What to work on.
Continue the crontabber deploy bug thread, starting right after its last comment.

1429563 - [ops infra socorro] figure out crontabber deploy steps

Will Kahn-Greene [:willkg] ET needinfo? me

Assignee

Description

•

8 years ago

The -stage-new infrastructure is deploying a new crontabber node every time it does a deploy. However, we've had a few instances where we end up with multiple crontabber nodes in odd states. This bug covers going through the deploy steps for the crontabber node and making sure it's correct in respects to crontabber's unique runtime requirements.

Will Kahn-Greene [:willkg] ET needinfo? me

Assignee

Comment 1

•

8 years ago

Making this a P1 to do soon. The subtitle of this bug is "Will needs to feel comfortable with crontabber in the new infra", so I think this is something I'm going to have to go through, think about, and verify. Given that, I'm going to grab it for now.

Assignee: nobody → willkg

Status: NEW → ASSIGNED

Priority: -- → P1

Miles Crabill [:miles]

Comment 2

•

8 years ago

As a temporary measure against failed stacks, I've enabled cloudformation rollback - if a stack fails, it will be deleted. When a replacement stack succeeds, it shouldn't have a problem scaling down previous stacks anymore - we were having issues updating failed stacks, but now failed stacks should be automatically removed. We'll see how this goes.

Miles Crabill [:miles]

Comment 3

•

8 years ago

We've found success with my method of only allowing one crontabber thus far. We haven't had multiple crontabber related issues. The outstanding issue is what happens when a running crontabber gets shut down at random, and how we can avoid that causing further problems.

Provided material.
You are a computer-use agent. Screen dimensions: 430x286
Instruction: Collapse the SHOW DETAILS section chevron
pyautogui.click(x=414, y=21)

Output for this exercise.
Will Kahn-Greene [:willkg] ET needinfo? me

Assignee

Comment 4

•

8 years ago

If I had my druthers, crontabber nodes would act like processor nodes in that they could be killed/interrupted/whatever and whenever the next one starts up, it can figure things out and everything is fine. I need to go through the crontabber bookkeeping code as well as all the remaining crontabber jobs to figure out all that handles interruptions/death and see if I can fix the things that don't react well. I've got that on my list of things to do. Maybe next week.

Will Kahn-Greene [:willkg] ET needinfo? me

Assignee

Updated

•

8 years ago

Depends on: 1440471

Will Kahn-Greene [:willkg] ET needinfo? me

Assignee

Updated

•

8 years ago

Depends on: 1440474

Will Kahn-Greene [:willkg] ET needinfo? me

Assignee

Updated

•

8 years ago

Depends on: 1440496

Will Kahn-Greene [:willkg] ET needinfo? me

Assignee

Comment 5

•

8 years ago

I went through everything. I did the following: 1. wrote up bugs to nix some unneeded cron apps 2. for daily/weekly cron apps, I changed the job spec to run them in the wee hours of the morning where they won't affect deploys 3. for the remaining apps that run hourly, I'm pretty sure they can all be killed/interrupted and will start up the next time just fine BugzillaCronApp -- runs in Python-land and does all its db changes in transactions FTPScraperCronApp -- runs in Python-land and does its work with a stored procedure FeaturedVersionsAutomaticCronApp -- runs in Python-land; doesn't use a transaction (but probably should); only affects the UI ReportsCleanCronApp -- runs as a stored procedure I want to find out if a stored procedure will complete even if the db connection is lost. I have a PR for the cleanup work. I'll finish this up tomorrow.

Will Kahn-Greene [:willkg] ET needinfo? me

Assignee

Comment 6

•

8 years ago

Attached file pr 4352: bug 1429563 - clean up crontabber jobs — Details

Brian Pitts

Comment 7

•

8 years ago

This is great; thanks willkg!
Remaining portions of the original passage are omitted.